Factors in the Rise of Globalization
- Revolution in Computer Technology:
- Made communication faster and cheaper for a growing segment of the world’s population.
- Changes in Investment Methods:
- Money is now, to a large degree, in the hands of individuals.
- Fundamental Change in the Flow of Information:
- Information is flowing all over the world.
Globalization: Examples of Global Interconnectedness
- Major League Sports:
- Major league baseball and football teams have their preseason games in Europe and Japan.
- Franchise Operators:
- More than half of U.S. franchise operators are in markets outside the United States.
- Coca-Cola:
- Coca-Cola sells more of its products in Japan than it sells in the U.S., even though Japan has half the population of the U.S.
Technological Change in Human History: Exponential Growth
- Graph Description:
- The graph shows population growth (in millions) over time (years).
- Plots milestones in human history correlated with exponential growth, from the beginning of the 1st agricultural revolution to the Genome project, PCs, etc.
How Much Culture Change Can Humans Live With?
- Technological and Economic Change:
- Alvin Toffler’s Future Shock (1970).
- Are we there yet?
- Democracy and Technological Change:
- Can democracy keep up with rapid technological change?
- Social and Political Instability:
- Can rapid culture change breed social and political instability?
- Reactions Against Technology:
- Extremist Movements:
- Domestic and international terrorist/revolutionary movements?
Revolutionary Technologies: Helpful or Harmful?
- Computers and Information:
- Benefits: More powerful computing devices, large-scale data networks (via Facebook or Twitter).

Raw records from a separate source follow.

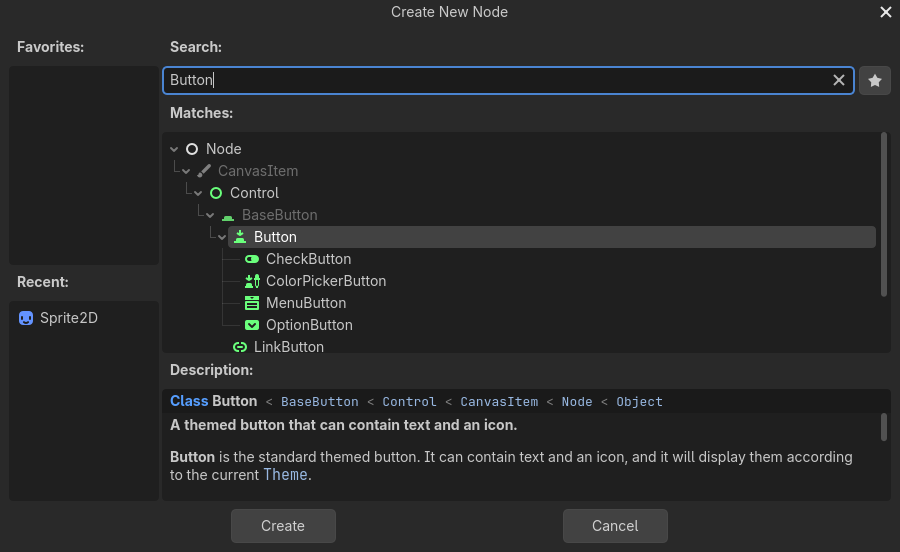Screen dimensions: 900x552
Task: Open the Theme link in description
Action: click(285, 475)
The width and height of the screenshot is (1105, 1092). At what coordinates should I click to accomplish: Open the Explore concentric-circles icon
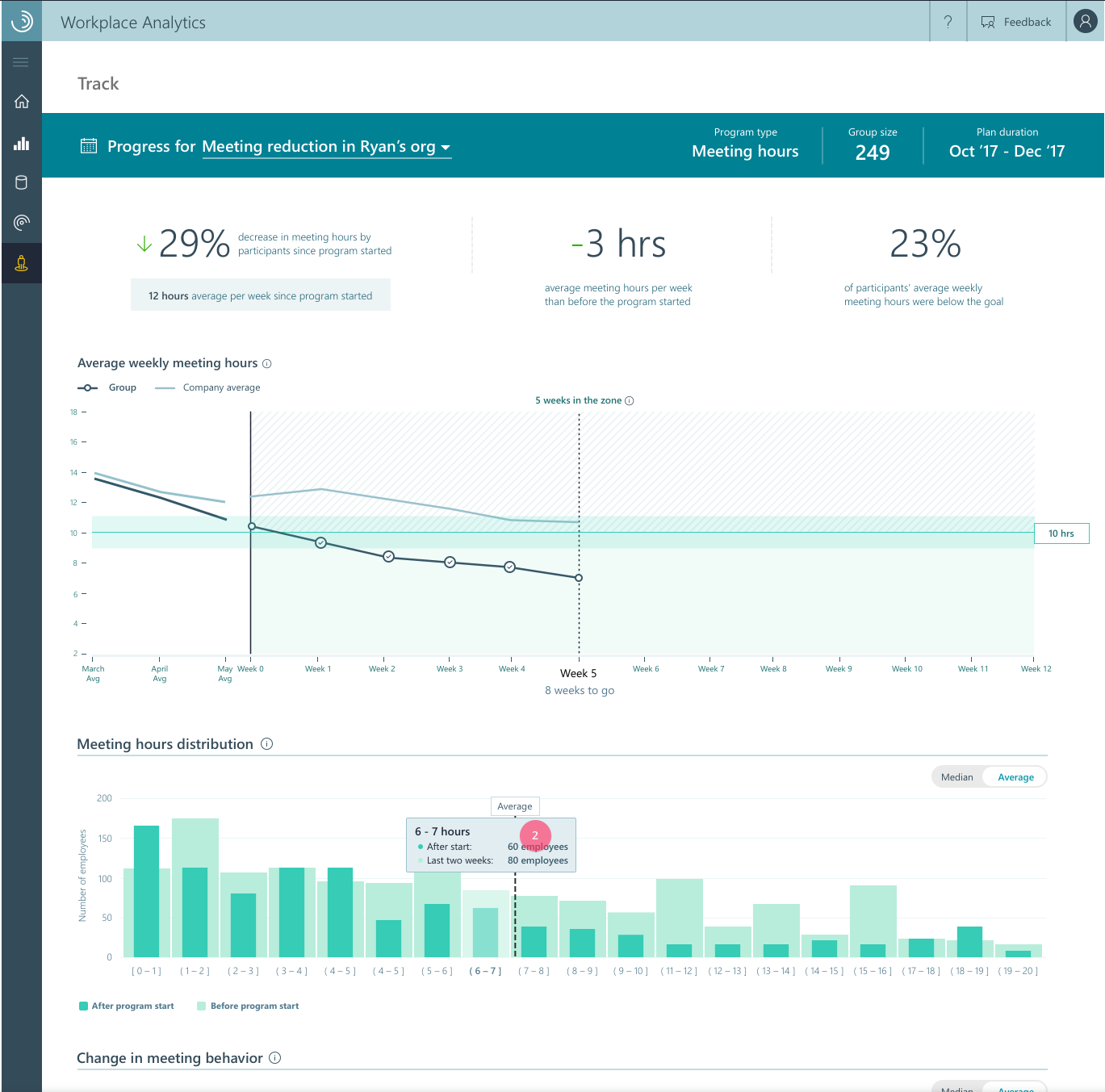(x=21, y=223)
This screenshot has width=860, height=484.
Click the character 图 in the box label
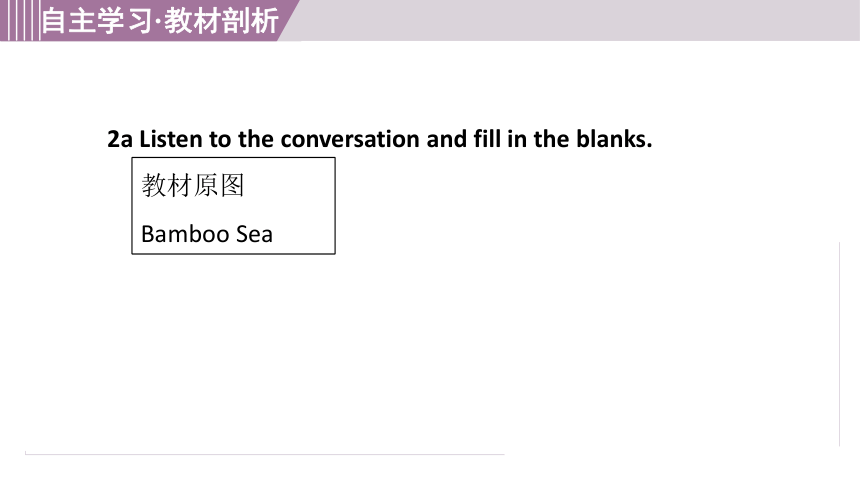tap(232, 185)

- Possible Abuses: Terrorist attacks, loss of privacy, surveillance techniques, loss of jobs.
- Materials Science:
- Benefits: Liquid metals, shape-changing materials, composite materials/adhesives.
- Possible Abuses: Use in new weapons.
- Biotechnology:
- Benefits: Genetically designed foods, better medicine and diagnostic tools.
- Possible Abuses: Destruction of natural ecosystems, human cloning, eugenics/humans become a commodity.
- Nanotechnology:
- Benefits: Molecular machines/devices, new building materials, better, less expensive goods.
- Possible Abuses: New weapons, economic chaos, human extinction.